С удивлением слушал я его. Что мы станем делать с 10.000, думал я, когда еще нет и рудников, не говорю уже о горных людях, которые бы могли руководить всю эту толпу людей; но предупрежденный наперед и видя по опыту, как не любит противоречий старый паша, избалованный своими и европейцами, которые из уважения к его летам и заслугам, из боязни, может быть, во всем соглашаются с ним, хотя не всегда поступают по его воле, я на этот раз не противоречил, решившись, однако, при первом свидании объясниться с ним обстоятельней и показать вещи с настоящей точки зрения. – Иншаллах! – сказал я, – дай только Бог, чтобы было золото!

– О, вы непременно найдете и золото, и серебро, и медь: там всего много.

Я хотел было говорить, но обращенные на меня отовсюду умоляющие взоры принудили к молчанию.

После обеда мы ушли в другую комнату, роскошно убранную, разрисованную в восточном вкусе цветами и арабесками, с огромными зеркалами на простенках и с мягкими диванами вдоль двух стен. Мегемет-Али уселся по-турецки в углу дивана, совсем погрузившись в свою шубу; мы сели возле, на покойных креслах; из всех бывших в столовой, один главный драгоман последовал за нами. Напившись кофе и втянув в себя по несколько глотков дыма из огромных, украшенных бриллиантами янтарных мундштуков, мы хотели откланяться, чтобы не утомлять больного.

*Имеющиеся данные*
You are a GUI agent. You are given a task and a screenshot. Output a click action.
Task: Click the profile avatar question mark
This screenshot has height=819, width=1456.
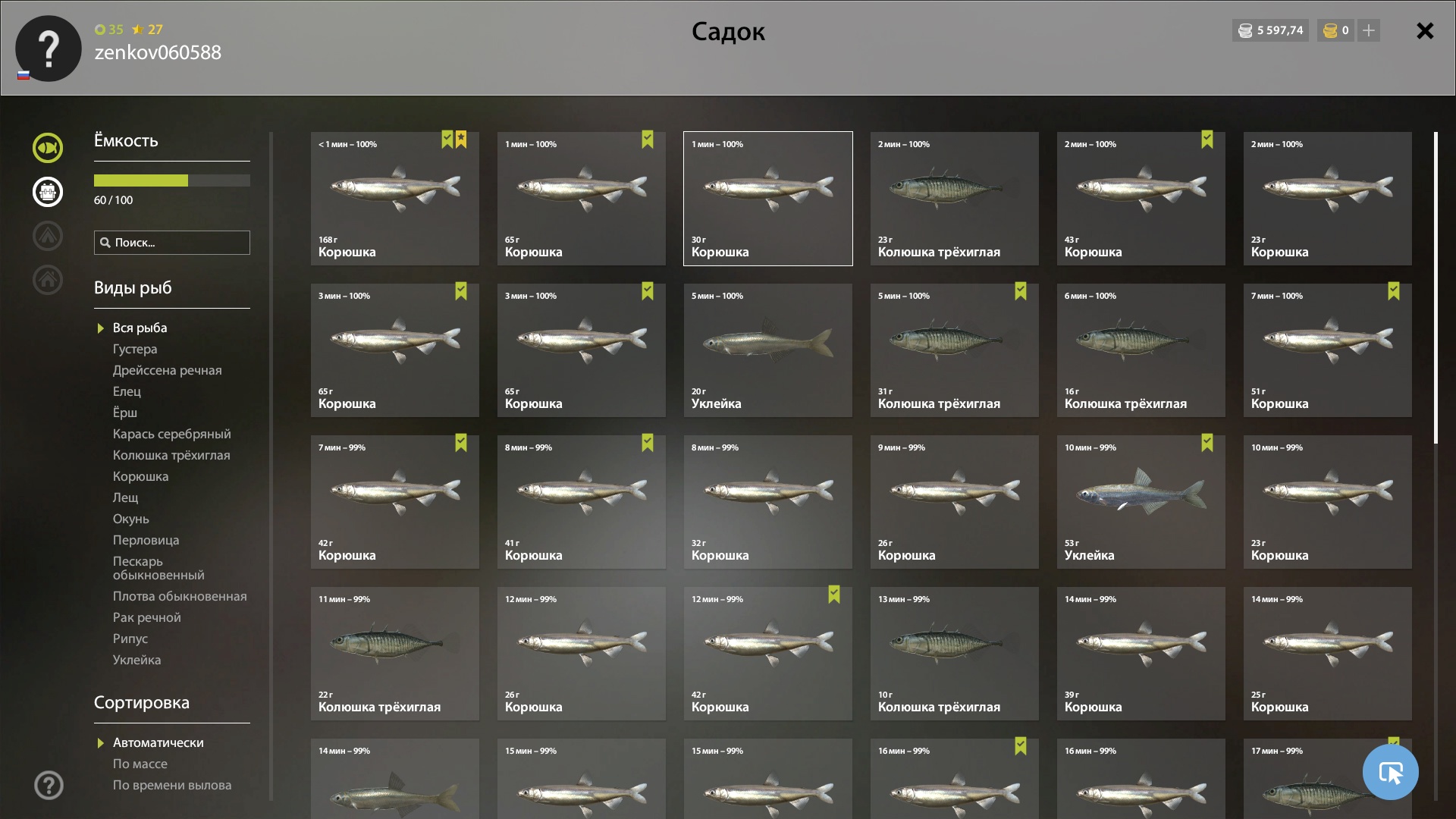click(x=49, y=49)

*Рабочее задание*
Выпишите дословно часть отрывка о беседе с Мегемет-Али между словами «С удивлением слушал» и «чтобы было золото!», включая их.

*Результат упражнения*
С удивлением слушал я его. Что мы станем делать с 10.000, думал я, когда еще нет и рудников, не говорю уже о горных людях, которые бы могли руководить всю эту толпу людей; но предупрежденный наперед и видя по опыту, как не любит противоречий старый паша, избалованный своими и европейцами, которые из уважения к его летам и заслугам, из боязни, может быть, во всем соглашаются с ним, хотя не всегда поступают по его воле, я на этот раз не противоречил, решившись, однако, при первом свидании объясниться с ним обстоятельней и показать вещи с настоящей точки зрения. – Иншаллах! – сказал я, – дай только Бог, чтобы было золото!